_Dataset extract_.
+ + + + +

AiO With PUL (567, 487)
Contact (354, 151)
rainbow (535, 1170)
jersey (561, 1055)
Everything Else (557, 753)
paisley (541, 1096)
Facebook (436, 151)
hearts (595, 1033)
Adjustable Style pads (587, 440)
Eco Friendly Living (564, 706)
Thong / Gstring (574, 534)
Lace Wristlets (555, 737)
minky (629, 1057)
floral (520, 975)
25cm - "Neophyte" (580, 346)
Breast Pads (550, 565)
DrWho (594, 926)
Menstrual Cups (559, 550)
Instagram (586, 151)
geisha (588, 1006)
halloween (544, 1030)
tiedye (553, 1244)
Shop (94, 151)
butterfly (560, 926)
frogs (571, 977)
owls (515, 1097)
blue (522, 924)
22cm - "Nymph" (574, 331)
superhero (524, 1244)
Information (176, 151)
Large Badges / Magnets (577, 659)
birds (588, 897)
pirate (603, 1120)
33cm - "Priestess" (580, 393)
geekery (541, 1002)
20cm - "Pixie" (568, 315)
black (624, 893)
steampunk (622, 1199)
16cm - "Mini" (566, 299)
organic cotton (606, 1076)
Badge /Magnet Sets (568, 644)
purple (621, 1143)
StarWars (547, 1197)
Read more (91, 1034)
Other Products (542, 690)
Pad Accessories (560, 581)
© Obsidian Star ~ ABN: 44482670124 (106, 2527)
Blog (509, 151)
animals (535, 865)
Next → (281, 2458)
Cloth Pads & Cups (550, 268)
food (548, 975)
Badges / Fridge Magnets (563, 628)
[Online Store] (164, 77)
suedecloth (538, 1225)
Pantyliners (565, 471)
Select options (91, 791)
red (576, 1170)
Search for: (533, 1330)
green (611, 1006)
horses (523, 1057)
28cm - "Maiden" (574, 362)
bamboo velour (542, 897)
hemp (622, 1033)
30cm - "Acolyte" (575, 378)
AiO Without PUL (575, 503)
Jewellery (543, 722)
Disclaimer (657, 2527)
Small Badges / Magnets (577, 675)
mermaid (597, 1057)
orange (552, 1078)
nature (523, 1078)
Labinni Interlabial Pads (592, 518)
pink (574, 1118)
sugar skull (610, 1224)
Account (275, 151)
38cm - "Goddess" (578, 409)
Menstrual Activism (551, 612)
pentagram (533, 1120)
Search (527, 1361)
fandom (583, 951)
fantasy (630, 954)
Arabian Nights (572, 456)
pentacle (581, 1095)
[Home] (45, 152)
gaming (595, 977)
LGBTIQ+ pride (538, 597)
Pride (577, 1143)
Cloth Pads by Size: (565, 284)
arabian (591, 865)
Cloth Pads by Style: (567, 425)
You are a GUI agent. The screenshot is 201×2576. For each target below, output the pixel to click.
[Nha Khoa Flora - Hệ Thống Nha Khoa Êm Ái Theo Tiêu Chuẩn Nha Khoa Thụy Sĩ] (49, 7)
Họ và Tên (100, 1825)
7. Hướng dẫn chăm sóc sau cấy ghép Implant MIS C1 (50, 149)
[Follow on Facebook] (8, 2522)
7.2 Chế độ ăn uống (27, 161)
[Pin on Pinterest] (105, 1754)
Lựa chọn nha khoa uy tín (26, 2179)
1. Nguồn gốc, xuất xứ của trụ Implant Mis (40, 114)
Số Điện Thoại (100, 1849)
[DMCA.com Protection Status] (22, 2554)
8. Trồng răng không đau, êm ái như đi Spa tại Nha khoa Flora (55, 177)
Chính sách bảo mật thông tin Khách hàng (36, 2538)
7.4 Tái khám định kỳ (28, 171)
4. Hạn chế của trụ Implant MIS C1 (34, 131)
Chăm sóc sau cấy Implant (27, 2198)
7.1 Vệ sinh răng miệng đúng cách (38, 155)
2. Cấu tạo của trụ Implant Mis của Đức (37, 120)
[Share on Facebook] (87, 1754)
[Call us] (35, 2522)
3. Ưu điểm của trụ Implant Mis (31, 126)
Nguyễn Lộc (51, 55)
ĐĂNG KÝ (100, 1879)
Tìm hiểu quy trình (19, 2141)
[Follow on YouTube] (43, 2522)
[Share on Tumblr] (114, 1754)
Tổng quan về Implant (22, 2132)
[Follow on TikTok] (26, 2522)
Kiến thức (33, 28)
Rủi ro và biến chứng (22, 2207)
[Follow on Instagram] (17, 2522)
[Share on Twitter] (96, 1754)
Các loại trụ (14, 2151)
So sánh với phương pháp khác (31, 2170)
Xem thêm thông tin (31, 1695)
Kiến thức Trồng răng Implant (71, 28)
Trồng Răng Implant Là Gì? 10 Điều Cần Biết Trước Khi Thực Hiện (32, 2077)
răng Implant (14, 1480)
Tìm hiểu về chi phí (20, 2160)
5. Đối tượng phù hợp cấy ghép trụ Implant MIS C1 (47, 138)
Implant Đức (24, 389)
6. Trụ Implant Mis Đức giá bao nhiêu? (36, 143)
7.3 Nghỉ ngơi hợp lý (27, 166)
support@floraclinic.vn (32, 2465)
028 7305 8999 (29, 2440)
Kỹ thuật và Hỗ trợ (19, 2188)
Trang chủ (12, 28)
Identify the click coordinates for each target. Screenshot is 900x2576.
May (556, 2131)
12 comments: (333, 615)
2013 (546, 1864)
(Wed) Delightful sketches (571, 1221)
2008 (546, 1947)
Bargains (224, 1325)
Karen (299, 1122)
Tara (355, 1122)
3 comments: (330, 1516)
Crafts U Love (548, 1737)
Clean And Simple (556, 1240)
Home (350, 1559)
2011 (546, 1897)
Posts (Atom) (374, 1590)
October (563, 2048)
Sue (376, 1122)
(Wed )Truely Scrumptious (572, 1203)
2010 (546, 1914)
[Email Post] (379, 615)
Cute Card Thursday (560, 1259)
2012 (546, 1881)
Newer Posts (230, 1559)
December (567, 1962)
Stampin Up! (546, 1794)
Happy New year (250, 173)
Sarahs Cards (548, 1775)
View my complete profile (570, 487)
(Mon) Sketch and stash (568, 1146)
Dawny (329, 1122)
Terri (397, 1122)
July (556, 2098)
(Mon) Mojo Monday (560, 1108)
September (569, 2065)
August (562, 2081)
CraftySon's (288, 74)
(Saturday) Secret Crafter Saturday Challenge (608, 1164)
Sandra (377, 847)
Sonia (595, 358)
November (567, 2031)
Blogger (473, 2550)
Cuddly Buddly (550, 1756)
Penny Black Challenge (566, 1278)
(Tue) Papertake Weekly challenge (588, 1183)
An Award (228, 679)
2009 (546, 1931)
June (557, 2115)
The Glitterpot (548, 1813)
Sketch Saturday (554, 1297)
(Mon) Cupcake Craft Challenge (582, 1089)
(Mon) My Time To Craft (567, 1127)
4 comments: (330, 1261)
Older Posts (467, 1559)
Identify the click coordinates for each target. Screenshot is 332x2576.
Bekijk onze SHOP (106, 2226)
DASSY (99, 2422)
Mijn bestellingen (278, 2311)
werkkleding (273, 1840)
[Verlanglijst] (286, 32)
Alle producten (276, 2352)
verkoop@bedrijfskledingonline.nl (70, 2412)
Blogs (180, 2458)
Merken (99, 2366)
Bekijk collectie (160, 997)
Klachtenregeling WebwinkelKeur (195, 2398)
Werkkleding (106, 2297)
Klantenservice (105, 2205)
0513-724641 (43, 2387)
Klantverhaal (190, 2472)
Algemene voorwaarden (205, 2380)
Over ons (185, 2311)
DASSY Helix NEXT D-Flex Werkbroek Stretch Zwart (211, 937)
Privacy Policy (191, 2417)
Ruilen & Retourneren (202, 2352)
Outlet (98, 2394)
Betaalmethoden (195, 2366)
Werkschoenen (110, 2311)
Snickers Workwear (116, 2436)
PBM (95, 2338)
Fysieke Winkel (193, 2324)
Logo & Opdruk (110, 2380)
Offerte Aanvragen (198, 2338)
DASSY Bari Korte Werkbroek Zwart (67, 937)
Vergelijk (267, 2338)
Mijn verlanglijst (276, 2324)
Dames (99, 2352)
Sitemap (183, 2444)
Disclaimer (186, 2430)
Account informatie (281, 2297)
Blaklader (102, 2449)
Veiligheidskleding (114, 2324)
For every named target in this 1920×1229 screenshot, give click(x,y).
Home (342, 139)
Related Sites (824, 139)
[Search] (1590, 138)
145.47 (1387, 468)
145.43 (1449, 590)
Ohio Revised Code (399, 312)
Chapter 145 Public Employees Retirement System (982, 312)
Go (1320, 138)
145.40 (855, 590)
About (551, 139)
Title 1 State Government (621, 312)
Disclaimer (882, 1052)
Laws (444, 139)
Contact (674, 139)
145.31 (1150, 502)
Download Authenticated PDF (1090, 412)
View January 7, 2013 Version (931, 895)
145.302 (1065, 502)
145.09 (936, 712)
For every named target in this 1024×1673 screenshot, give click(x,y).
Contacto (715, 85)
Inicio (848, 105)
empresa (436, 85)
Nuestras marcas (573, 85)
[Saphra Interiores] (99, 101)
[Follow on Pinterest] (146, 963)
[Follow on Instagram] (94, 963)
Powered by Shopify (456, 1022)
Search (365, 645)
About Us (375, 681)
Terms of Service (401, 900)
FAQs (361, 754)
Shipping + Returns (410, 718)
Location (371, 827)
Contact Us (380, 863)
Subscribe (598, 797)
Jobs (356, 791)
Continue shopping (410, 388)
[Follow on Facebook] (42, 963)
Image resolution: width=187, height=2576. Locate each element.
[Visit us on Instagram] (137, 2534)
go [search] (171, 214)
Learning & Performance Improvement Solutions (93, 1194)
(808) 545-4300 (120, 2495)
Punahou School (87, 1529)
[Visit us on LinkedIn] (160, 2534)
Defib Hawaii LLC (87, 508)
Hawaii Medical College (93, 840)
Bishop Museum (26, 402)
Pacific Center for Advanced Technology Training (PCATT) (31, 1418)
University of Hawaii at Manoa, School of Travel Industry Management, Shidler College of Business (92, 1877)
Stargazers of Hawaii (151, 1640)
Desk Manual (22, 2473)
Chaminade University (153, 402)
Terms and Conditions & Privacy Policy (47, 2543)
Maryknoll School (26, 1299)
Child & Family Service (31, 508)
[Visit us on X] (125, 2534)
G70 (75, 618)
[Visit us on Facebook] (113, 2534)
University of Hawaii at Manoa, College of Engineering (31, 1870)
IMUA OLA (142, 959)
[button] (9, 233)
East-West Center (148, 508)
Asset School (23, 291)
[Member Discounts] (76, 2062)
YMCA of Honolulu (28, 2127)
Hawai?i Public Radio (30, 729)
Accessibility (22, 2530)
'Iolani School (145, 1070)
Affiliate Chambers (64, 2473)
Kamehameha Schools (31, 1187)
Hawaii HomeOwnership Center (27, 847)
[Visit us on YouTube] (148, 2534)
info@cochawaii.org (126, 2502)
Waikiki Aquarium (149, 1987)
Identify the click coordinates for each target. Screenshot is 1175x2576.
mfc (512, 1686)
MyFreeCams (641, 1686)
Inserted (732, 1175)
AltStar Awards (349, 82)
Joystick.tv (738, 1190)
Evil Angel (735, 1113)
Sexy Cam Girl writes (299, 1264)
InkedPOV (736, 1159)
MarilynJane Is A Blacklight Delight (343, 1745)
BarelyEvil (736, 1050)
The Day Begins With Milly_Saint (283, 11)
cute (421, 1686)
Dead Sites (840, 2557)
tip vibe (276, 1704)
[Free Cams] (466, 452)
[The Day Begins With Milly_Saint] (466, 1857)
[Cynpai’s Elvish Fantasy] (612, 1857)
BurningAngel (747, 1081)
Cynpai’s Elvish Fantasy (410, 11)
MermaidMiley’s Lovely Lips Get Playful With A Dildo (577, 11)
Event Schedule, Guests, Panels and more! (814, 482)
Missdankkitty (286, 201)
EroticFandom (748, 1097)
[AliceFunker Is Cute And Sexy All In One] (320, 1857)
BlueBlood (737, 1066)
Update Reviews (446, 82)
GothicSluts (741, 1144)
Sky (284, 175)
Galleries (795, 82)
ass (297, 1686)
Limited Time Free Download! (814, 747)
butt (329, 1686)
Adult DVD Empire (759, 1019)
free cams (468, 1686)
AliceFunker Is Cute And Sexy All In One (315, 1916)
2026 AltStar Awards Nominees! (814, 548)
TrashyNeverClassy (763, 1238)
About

+ + + + +

Within the listing above, copy each line that has the string "Pinterest".

[Pin on Pinterest] (105, 1754)
[Follow on Pinterest] (146, 963)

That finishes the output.